> Records drawn from a dataset

☆ ☆ ☆ ☆ ☆ ☆ ☆

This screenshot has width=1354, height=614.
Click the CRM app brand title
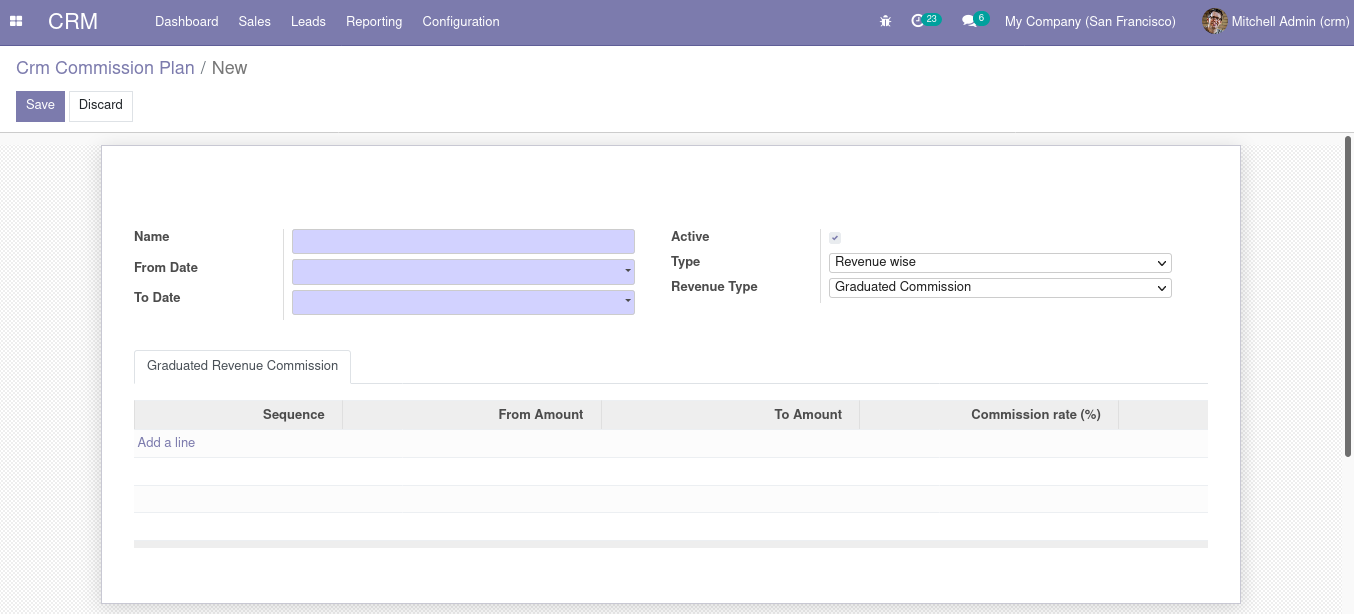pos(73,21)
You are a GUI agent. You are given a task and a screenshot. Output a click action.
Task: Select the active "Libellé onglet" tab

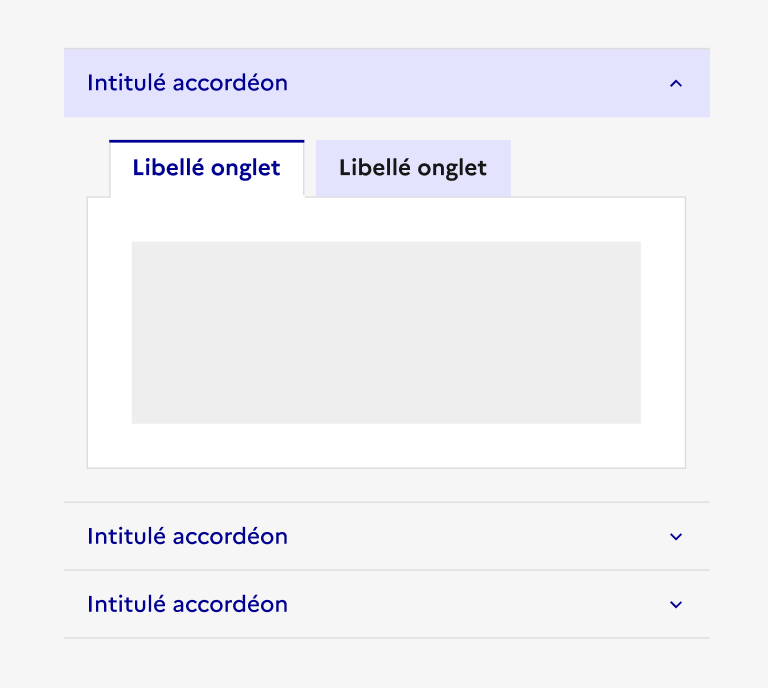206,168
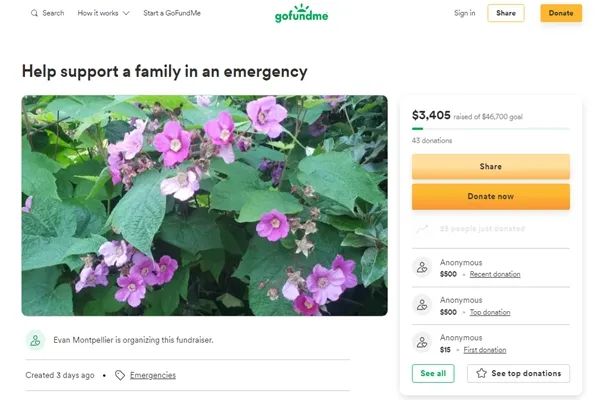Viewport: 600px width, 400px height.
Task: Click the organizer avatar icon beside Evan Montpellier
Action: [36, 340]
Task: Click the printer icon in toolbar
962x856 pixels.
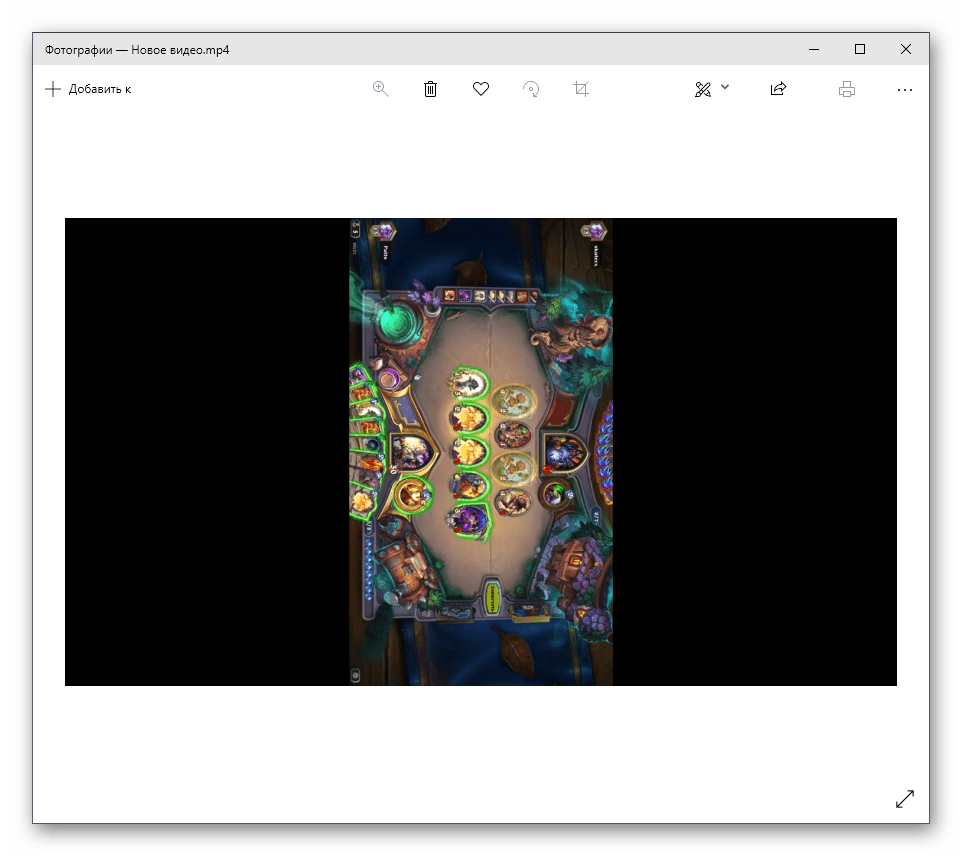Action: (847, 89)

☆ ☆ ☆ ☆ ☆ ☆ ☆

> Task prompt
Starting at the line that holds "Click the CRM app brand title", retype every line through the end of the data, both ends included. Pictures stay out of the copy.

> Completed task
Click the CRM app brand title
pos(73,21)
You are a GUI agent. You are given a task and a screenshot. Output a click action.
Task: Select the active "Libellé onglet" tab

206,168
Viewport: 600px width, 400px height.
Task: Click the organizer avatar icon beside Evan Montpellier
Action: [36, 340]
Task: Click the printer icon in toolbar
962x856 pixels.
Action: (847, 89)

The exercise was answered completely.